Faecal content in Mumbai’s seawater 60% higher than accepted standard: Study
Discharge of untreated sewage into the sea by the municipal corporation has caused this, said MPCB officialsUpdated: Nov 11, 2017 01:10 IST
Faecal coliform (FC) — an indication of human and animal excreta — in the seawater along Mumbai’s coast is 60% higher than accepted standards, says a study by the Maharashtra Pollution Control Board (MPCB). Reason: Discharge of untreated sewage into the sea by the municipal corporation, said MPCB officials.
The count of FC — measured as colonies of coliform per 100 millilitre (ml) of water — was as high as 1,600/100 ml against the accepted limit of less than 1,000/100 ml at Mithi River, Girgaum Chowpatty, Worli Sea Face, Malabar Hill and Haji Ali. Before the monsoon season this year, the count was 920/100 ml, the study said.
Along Versova, Juhu, Nariman Point, Dadar, and Gateway of India, the FC levels varied between 920/100 ml to 1,200/100ml. It was 540/ml before monsoon.
Levels at creeks such as Thane and Mahim were much lower at 49/100ml and 63/100ml.
MPCB officials confirmed that the high level of FC in coastal waters was a matter of concern. “We will issue directions to the Brihanmumbai Municipal Corporation (BMC) to carry out disinfection and chlorination of sewage entering directly into the sea. This is the only way to practically reduce the amount of FC and we will ensure this is done at the earliest,” said P Anbalagan, member secretary, MPCB.
Last month, the Union environment ministry imposed stricter pollution norms for industrial and domestic waste at sewage treatment plants (STPs) before releasing it into water bodies. The rules stated that the concentration of FC in sewage needs to be controlled by state pollution control boards and should not exceed 1,000/100ml.
Exposure to faecal contamination through swimming or ingestion can lead to gastrointestinal illnesses, respiratory infections and irritation of the skin and eye, said doctors. Faecal bacteria from the water are transferred to the sand and sediment on beaches.

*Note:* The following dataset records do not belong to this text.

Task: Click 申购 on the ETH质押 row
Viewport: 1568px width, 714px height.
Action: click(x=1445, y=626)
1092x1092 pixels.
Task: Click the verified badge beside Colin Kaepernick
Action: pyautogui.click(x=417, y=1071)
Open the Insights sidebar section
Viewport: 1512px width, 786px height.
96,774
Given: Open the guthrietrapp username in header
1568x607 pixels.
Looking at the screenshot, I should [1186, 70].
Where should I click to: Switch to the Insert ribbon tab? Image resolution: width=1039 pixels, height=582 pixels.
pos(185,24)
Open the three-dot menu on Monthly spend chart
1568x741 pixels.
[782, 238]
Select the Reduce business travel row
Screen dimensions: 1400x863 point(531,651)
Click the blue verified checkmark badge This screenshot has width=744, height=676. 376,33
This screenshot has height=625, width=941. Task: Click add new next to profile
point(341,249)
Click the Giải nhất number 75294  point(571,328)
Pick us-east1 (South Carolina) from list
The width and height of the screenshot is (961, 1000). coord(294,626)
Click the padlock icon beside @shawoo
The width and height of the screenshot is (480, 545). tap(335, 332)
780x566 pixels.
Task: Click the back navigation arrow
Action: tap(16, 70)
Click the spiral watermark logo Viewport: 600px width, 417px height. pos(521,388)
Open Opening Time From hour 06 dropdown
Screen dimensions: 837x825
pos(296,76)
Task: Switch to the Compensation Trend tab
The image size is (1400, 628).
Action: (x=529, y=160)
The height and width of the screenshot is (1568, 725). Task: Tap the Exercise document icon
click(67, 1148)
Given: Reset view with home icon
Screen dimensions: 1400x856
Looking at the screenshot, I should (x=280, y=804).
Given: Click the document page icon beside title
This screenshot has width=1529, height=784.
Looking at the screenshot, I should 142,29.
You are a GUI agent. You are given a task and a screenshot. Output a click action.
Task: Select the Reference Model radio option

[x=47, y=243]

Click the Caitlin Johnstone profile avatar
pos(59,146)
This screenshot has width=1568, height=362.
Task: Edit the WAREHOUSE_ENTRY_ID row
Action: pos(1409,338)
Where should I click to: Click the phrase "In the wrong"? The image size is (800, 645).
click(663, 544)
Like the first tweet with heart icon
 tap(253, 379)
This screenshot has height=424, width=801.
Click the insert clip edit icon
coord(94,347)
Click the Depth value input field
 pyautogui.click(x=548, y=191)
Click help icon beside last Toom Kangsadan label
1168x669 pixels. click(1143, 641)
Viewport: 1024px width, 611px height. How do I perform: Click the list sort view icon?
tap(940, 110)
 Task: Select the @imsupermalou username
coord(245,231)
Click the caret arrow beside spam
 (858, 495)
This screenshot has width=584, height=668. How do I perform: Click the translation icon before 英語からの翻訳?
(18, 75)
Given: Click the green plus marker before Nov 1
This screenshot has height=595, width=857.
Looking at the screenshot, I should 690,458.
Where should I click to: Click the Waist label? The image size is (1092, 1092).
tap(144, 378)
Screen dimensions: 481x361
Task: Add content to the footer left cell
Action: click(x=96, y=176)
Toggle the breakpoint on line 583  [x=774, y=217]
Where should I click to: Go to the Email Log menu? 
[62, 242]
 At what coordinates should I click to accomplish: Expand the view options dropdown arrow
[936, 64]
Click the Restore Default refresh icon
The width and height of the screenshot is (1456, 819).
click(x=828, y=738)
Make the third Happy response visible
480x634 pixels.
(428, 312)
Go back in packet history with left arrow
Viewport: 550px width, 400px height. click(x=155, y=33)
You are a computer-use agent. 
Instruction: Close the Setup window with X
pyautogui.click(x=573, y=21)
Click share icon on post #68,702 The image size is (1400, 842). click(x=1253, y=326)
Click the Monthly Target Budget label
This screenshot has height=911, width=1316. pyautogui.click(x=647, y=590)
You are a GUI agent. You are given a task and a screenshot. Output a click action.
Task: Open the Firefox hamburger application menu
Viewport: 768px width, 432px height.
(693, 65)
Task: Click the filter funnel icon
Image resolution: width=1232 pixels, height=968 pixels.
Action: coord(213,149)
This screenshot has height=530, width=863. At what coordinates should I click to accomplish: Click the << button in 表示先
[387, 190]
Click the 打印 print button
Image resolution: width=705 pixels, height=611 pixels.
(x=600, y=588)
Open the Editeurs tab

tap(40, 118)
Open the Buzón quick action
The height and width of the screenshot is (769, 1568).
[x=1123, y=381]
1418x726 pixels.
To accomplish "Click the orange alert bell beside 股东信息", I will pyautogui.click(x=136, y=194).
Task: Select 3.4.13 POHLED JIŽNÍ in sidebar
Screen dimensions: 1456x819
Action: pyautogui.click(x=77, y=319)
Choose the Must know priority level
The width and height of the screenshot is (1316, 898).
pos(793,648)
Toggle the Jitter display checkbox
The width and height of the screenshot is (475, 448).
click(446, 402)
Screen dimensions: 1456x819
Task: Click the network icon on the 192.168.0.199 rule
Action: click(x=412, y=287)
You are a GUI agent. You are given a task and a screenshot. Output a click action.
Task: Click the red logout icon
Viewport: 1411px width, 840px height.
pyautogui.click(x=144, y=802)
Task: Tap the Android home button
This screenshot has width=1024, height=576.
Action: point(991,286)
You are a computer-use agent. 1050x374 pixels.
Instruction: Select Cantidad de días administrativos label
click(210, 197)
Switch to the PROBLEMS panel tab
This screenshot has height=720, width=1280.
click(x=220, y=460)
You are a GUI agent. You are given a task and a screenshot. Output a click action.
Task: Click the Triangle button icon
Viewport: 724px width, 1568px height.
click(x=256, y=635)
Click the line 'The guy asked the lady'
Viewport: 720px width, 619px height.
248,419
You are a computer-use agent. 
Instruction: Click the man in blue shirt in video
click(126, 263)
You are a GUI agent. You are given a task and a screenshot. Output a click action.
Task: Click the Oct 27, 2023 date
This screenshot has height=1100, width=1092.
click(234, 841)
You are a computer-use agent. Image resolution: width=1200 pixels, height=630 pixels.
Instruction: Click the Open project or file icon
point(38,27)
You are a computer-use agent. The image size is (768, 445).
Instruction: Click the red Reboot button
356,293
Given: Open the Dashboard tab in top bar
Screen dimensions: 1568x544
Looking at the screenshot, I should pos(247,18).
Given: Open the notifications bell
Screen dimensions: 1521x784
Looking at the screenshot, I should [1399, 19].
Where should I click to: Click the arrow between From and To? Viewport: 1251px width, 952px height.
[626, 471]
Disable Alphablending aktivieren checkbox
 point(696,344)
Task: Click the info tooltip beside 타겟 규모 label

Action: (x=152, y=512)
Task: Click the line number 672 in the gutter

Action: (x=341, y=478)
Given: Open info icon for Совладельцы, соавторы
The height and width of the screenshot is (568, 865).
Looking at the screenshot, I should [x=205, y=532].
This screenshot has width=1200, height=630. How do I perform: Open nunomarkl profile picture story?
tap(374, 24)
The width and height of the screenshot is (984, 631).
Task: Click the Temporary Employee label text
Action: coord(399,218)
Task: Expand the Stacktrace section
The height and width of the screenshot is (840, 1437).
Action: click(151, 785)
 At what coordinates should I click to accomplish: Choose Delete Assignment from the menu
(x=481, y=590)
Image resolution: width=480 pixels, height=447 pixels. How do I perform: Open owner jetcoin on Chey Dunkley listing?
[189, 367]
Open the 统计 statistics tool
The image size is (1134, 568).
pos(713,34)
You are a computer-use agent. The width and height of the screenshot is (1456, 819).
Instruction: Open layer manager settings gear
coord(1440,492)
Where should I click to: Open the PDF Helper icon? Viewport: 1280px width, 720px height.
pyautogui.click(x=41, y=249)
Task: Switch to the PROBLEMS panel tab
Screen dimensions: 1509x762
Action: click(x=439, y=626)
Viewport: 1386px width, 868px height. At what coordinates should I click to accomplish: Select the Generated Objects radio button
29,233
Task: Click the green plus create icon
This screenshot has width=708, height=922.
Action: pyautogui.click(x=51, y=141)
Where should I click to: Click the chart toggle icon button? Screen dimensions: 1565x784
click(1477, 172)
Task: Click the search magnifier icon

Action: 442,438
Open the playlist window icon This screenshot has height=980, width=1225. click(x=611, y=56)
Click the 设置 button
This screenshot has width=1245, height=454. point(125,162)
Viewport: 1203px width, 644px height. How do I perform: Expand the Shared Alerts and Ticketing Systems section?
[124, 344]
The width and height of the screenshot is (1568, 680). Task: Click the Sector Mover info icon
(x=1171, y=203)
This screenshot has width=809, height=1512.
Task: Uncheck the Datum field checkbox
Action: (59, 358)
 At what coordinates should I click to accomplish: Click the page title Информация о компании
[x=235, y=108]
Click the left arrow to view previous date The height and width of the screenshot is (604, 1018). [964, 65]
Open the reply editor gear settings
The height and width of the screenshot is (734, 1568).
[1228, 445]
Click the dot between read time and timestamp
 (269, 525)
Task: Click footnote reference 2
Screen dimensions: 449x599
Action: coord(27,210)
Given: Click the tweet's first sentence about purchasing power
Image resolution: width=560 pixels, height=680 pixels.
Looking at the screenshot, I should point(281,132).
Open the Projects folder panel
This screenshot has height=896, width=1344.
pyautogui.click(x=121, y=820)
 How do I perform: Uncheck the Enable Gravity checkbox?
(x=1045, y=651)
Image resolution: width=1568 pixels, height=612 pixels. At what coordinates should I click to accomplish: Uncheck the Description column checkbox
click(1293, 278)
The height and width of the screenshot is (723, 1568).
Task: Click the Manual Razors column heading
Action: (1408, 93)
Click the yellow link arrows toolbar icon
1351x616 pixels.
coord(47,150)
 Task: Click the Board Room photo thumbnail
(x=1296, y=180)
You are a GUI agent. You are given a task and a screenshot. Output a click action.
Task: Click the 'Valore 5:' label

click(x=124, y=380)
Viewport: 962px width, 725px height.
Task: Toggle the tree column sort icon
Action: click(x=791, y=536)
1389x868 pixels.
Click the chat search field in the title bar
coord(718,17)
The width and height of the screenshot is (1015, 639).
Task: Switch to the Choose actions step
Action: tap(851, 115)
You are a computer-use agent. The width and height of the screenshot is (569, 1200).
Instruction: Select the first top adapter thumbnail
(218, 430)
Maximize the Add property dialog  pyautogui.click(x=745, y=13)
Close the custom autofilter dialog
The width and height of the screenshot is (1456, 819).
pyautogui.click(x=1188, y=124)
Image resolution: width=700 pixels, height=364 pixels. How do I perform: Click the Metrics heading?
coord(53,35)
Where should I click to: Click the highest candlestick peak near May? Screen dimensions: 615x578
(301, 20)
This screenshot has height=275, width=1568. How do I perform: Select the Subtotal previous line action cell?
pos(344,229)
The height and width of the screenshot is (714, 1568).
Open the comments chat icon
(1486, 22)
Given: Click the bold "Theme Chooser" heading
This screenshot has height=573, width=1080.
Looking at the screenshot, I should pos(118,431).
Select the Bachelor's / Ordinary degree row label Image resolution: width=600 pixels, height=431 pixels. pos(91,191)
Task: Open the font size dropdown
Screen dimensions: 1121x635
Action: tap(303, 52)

“Citizens exposed to this water in any manner are at immediate threat of diarrhoeal diseases (passage of three or more loose or liquid stools per day). Contaminated water, especially with the presence of FC, where the specific kind of bacteria is not known is a health risk for residents of the area,” said Dr Paresh Kantharia, surveillance medical officer in World Health Organisation (WHO), Mumbai. “The main remedy is to wash hands with clean water after coming in contact.”
The faecal content notwithstanding, overall water quality improved along many places on the coast after the rains. The Water quality index (WQI) — a single number (grade) that measures overall water quality taking into account pH (acidity levels) dissolved oxygen, biological oxygen demand (BOD) or the concentration of oxygen required for sustaining aquatic life, chemical oxygen demand (COD) — which was reported as ‘polluted’ or ‘bad’ category between January to June improved to ‘non-polluted’ category or ‘medium to good’ for a majority of locations in July, August and September. The improvement in WQI is attributed to monsoon rain that diluted sewage content. WQI levels for Mithi River and Versova Beach were the only two locations falling under the ‘bad’ or ‘polluted’ category.
Anbalagan said the improvement in water quality can be attributed to high level of dilution at marine outfalls during the monsoon months. “The other reason is that common effluent treatment plants (CETPs) are performing well with a few exceptions like Tarapur and Taloja, which are treating all effluents before discharge at creeks,” said Anbalagan. He said with the new discharge standards in place, the BMC needs to expedite the setting up of new STPs with primary screening of chemicals followed by secondary biological treatment through multiple technologies. “They [BMC] have been informed,” said Anabalagan. “There cannot be any excuses now from their side.”